Material to process START

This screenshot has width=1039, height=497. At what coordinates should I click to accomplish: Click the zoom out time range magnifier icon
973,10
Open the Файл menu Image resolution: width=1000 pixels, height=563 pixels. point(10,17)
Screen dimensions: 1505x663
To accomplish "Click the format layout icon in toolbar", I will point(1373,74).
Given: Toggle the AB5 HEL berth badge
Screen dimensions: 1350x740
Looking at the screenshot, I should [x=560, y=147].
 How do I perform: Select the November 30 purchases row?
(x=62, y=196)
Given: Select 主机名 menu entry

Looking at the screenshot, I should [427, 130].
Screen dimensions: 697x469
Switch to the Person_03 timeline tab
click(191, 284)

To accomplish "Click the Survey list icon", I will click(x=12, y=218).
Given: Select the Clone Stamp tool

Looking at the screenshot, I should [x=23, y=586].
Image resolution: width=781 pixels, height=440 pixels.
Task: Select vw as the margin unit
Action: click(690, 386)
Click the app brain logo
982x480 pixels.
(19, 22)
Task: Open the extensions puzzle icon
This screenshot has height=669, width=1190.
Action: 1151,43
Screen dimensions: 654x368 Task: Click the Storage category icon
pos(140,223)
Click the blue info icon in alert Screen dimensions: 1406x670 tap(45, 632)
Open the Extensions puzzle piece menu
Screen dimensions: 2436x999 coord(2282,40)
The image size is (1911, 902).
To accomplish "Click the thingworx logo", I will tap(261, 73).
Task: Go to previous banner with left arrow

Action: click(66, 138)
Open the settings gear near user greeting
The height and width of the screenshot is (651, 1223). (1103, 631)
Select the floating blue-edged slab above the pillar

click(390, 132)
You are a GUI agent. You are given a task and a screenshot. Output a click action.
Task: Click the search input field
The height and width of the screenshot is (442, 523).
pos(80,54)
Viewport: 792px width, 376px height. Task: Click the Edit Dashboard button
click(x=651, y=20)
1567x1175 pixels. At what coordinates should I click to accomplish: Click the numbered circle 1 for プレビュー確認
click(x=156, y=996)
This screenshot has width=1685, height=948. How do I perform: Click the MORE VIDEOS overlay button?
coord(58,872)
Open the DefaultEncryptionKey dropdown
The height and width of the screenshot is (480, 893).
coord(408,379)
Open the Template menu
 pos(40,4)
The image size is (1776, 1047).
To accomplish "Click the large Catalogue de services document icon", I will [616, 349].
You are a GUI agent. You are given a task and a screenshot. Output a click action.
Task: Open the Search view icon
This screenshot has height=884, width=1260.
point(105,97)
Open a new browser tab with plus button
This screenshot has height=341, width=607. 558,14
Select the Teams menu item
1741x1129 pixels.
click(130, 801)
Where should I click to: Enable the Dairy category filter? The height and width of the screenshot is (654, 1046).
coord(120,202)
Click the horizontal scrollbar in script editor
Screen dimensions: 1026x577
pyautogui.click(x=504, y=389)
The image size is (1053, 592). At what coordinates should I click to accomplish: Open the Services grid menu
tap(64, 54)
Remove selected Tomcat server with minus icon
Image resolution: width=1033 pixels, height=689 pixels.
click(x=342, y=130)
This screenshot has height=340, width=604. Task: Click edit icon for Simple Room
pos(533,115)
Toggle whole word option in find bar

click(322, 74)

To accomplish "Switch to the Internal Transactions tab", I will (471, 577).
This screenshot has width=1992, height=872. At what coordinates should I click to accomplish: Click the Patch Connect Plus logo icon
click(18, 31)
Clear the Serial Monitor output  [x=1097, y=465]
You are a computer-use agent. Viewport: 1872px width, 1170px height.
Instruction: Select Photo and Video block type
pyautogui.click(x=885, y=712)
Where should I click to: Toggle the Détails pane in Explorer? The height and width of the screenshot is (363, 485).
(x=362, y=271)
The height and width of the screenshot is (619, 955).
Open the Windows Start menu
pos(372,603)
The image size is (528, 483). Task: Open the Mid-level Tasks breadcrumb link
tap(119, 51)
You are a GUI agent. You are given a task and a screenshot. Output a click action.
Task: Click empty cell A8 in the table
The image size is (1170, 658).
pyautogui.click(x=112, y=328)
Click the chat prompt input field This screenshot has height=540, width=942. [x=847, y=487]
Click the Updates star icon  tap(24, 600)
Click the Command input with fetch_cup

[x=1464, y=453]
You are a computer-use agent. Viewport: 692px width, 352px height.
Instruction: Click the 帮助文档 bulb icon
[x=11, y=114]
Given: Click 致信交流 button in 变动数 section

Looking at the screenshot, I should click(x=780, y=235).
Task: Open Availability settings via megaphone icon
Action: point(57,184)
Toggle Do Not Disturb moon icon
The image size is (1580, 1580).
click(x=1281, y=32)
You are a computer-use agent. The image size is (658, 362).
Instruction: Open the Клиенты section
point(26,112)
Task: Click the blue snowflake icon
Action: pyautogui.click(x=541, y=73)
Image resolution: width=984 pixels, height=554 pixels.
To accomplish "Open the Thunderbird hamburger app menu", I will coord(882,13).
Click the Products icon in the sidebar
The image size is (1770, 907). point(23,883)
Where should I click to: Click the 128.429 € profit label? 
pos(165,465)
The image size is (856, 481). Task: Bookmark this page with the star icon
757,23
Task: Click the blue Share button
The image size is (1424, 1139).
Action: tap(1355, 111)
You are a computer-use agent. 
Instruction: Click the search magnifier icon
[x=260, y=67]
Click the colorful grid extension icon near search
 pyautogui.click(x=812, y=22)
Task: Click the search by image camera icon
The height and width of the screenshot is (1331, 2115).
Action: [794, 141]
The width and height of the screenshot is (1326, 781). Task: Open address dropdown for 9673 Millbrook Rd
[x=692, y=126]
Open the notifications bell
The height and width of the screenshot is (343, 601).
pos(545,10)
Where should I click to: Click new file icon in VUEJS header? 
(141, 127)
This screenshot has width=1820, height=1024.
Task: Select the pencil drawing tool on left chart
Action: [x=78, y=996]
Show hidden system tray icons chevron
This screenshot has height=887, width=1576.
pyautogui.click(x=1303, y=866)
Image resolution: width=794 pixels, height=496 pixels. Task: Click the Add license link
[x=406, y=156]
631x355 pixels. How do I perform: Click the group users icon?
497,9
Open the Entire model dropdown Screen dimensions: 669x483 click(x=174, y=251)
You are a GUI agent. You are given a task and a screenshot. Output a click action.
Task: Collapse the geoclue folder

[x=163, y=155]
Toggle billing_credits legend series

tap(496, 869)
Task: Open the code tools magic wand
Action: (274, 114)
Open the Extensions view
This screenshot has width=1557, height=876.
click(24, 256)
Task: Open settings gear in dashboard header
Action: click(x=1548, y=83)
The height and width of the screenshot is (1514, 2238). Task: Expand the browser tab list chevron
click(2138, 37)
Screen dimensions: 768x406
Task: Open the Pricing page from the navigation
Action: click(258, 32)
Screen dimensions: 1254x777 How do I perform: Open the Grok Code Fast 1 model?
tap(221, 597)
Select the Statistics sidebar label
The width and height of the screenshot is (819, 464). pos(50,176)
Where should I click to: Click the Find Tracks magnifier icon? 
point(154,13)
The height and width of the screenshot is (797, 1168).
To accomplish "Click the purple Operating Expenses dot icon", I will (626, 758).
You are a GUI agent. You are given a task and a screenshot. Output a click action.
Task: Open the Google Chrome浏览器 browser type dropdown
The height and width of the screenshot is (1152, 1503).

Material to process END

Task description →
All of the data above should be transcribed exactly.

Response below →
This screenshot has width=1039, height=497. At what coordinates should I click to accomplish: Click the zoom out time range magnifier icon
973,10
Open the Файл menu Image resolution: width=1000 pixels, height=563 pixels. point(10,17)
Screen dimensions: 1505x663
To accomplish "Click the format layout icon in toolbar", I will point(1373,74).
Given: Toggle the AB5 HEL berth badge
Screen dimensions: 1350x740
Looking at the screenshot, I should [x=560, y=147].
 How do I perform: Select the November 30 purchases row?
(x=62, y=196)
Given: Select 主机名 menu entry

Looking at the screenshot, I should [427, 130].
Screen dimensions: 697x469
Switch to the Person_03 timeline tab
click(191, 284)

To accomplish "Click the Survey list icon", I will click(x=12, y=218).
Given: Select the Clone Stamp tool

Looking at the screenshot, I should [x=23, y=586].
Image resolution: width=781 pixels, height=440 pixels.
Task: Select vw as the margin unit
Action: click(690, 386)
Click the app brain logo
982x480 pixels.
(19, 22)
Task: Open the extensions puzzle icon
This screenshot has height=669, width=1190.
Action: 1151,43
Screen dimensions: 654x368 Task: Click the Storage category icon
pos(140,223)
Click the blue info icon in alert Screen dimensions: 1406x670 tap(45, 632)
Open the Extensions puzzle piece menu
Screen dimensions: 2436x999 coord(2282,40)
The image size is (1911, 902).
To accomplish "Click the thingworx logo", I will tap(261, 73).
Task: Go to previous banner with left arrow

Action: click(66, 138)
Open the settings gear near user greeting
The height and width of the screenshot is (651, 1223). (1103, 631)
Select the floating blue-edged slab above the pillar

click(390, 132)
You are a GUI agent. You are given a task and a screenshot. Output a click action.
Task: Click the search input field
The height and width of the screenshot is (442, 523).
pos(80,54)
Viewport: 792px width, 376px height. Task: Click the Edit Dashboard button
click(x=651, y=20)
1567x1175 pixels. At what coordinates should I click to accomplish: Click the numbered circle 1 for プレビュー確認
click(x=156, y=996)
This screenshot has width=1685, height=948. How do I perform: Click the MORE VIDEOS overlay button?
coord(58,872)
Open the DefaultEncryptionKey dropdown
The height and width of the screenshot is (480, 893).
coord(408,379)
Open the Template menu
 pos(40,4)
The image size is (1776, 1047).
To accomplish "Click the large Catalogue de services document icon", I will [616, 349].
You are a GUI agent. You are given a task and a screenshot. Output a click action.
Task: Open the Search view icon
This screenshot has height=884, width=1260.
point(105,97)
Open a new browser tab with plus button
This screenshot has height=341, width=607. 558,14
Select the Teams menu item
1741x1129 pixels.
click(130, 801)
Where should I click to: Enable the Dairy category filter? The height and width of the screenshot is (654, 1046).
coord(120,202)
Click the horizontal scrollbar in script editor
Screen dimensions: 1026x577
pyautogui.click(x=504, y=389)
The image size is (1053, 592). At what coordinates should I click to accomplish: Open the Services grid menu
tap(64, 54)
Remove selected Tomcat server with minus icon
Image resolution: width=1033 pixels, height=689 pixels.
click(x=342, y=130)
This screenshot has height=340, width=604. Task: Click edit icon for Simple Room
pos(533,115)
Toggle whole word option in find bar

click(322, 74)

To accomplish "Switch to the Internal Transactions tab", I will (471, 577).
This screenshot has width=1992, height=872. At what coordinates should I click to accomplish: Click the Patch Connect Plus logo icon
click(18, 31)
Clear the Serial Monitor output  [x=1097, y=465]
You are a computer-use agent. Viewport: 1872px width, 1170px height.
Instruction: Select Photo and Video block type
pyautogui.click(x=885, y=712)
Where should I click to: Toggle the Détails pane in Explorer? The height and width of the screenshot is (363, 485).
(x=362, y=271)
The height and width of the screenshot is (619, 955).
Open the Windows Start menu
pos(372,603)
The image size is (528, 483). Task: Open the Mid-level Tasks breadcrumb link
tap(119, 51)
You are a GUI agent. You are given a task and a screenshot. Output a click action.
Task: Click empty cell A8 in the table
The image size is (1170, 658).
pyautogui.click(x=112, y=328)
Click the chat prompt input field This screenshot has height=540, width=942. [x=847, y=487]
Click the Updates star icon  tap(24, 600)
Click the Command input with fetch_cup

[x=1464, y=453]
You are a computer-use agent. Viewport: 692px width, 352px height.
Instruction: Click the 帮助文档 bulb icon
[x=11, y=114]
Given: Click 致信交流 button in 变动数 section

Looking at the screenshot, I should click(x=780, y=235).
Task: Open Availability settings via megaphone icon
Action: point(57,184)
Toggle Do Not Disturb moon icon
The image size is (1580, 1580).
click(x=1281, y=32)
You are a computer-use agent. The image size is (658, 362).
Instruction: Open the Клиенты section
point(26,112)
Task: Click the blue snowflake icon
Action: pyautogui.click(x=541, y=73)
Image resolution: width=984 pixels, height=554 pixels.
To accomplish "Open the Thunderbird hamburger app menu", I will coord(882,13).
Click the Products icon in the sidebar
The image size is (1770, 907). point(23,883)
Where should I click to: Click the 128.429 € profit label? 
pos(165,465)
The image size is (856, 481). Task: Bookmark this page with the star icon
757,23
Task: Click the blue Share button
The image size is (1424, 1139).
Action: tap(1355, 111)
You are a computer-use agent. 
Instruction: Click the search magnifier icon
[x=260, y=67]
Click the colorful grid extension icon near search
 pyautogui.click(x=812, y=22)
Task: Click the search by image camera icon
The height and width of the screenshot is (1331, 2115).
Action: [794, 141]
The width and height of the screenshot is (1326, 781). Task: Open address dropdown for 9673 Millbrook Rd
[x=692, y=126]
Open the notifications bell
The height and width of the screenshot is (343, 601).
pos(545,10)
Where should I click to: Click new file icon in VUEJS header? 
(141, 127)
This screenshot has width=1820, height=1024.
Task: Select the pencil drawing tool on left chart
Action: [x=78, y=996]
Show hidden system tray icons chevron
This screenshot has height=887, width=1576.
pyautogui.click(x=1303, y=866)
Image resolution: width=794 pixels, height=496 pixels. Task: Click the Add license link
[x=406, y=156]
631x355 pixels. How do I perform: Click the group users icon?
497,9
Open the Entire model dropdown Screen dimensions: 669x483 click(x=174, y=251)
You are a GUI agent. You are given a task and a screenshot. Output a click action.
Task: Collapse the geoclue folder

[x=163, y=155]
Toggle billing_credits legend series

tap(496, 869)
Task: Open the code tools magic wand
Action: (274, 114)
Open the Extensions view
This screenshot has width=1557, height=876.
click(24, 256)
Task: Open settings gear in dashboard header
Action: click(x=1548, y=83)
The height and width of the screenshot is (1514, 2238). Task: Expand the browser tab list chevron
click(2138, 37)
Screen dimensions: 768x406
Task: Open the Pricing page from the navigation
Action: click(258, 32)
Screen dimensions: 1254x777 How do I perform: Open the Grok Code Fast 1 model?
tap(221, 597)
Select the Statistics sidebar label
The width and height of the screenshot is (819, 464). pos(50,176)
Where should I click to: Click the Find Tracks magnifier icon? 
point(154,13)
The height and width of the screenshot is (797, 1168).
To accomplish "Click the purple Operating Expenses dot icon", I will (626, 758).
You are a GUI agent. You are given a task and a screenshot. Output a click action.
Task: Open the Google Chrome浏览器 browser type dropdown
The height and width of the screenshot is (1152, 1503).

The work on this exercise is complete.